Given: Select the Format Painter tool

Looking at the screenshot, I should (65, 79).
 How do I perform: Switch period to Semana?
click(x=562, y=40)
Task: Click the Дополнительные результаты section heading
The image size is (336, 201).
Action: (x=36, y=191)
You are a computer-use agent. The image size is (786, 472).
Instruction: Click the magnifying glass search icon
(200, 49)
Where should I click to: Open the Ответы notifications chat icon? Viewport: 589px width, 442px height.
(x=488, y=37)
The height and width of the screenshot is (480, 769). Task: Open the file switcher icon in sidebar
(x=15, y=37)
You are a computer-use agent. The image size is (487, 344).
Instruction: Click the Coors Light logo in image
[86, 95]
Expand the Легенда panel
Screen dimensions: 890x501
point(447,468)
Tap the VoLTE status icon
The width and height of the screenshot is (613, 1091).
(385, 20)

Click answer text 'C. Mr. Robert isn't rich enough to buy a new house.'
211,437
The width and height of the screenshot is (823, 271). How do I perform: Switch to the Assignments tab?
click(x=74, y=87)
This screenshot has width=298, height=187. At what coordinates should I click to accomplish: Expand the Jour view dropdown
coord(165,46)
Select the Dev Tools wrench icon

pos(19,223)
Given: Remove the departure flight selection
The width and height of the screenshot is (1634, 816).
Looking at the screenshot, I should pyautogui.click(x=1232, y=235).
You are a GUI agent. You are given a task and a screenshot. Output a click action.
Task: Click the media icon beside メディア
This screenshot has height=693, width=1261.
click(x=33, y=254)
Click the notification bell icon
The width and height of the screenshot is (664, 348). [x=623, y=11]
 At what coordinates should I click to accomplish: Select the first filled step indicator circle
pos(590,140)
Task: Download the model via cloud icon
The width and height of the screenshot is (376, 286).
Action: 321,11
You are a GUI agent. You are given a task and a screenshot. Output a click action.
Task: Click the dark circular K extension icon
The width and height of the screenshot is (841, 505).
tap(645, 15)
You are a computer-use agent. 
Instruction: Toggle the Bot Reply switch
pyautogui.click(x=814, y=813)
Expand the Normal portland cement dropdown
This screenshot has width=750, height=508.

--------

### WORK TO COMPLETE
Tally the lines of the listing in which the string "agent" appears, and state the tally alone.

### SOLVED EXERCISE
5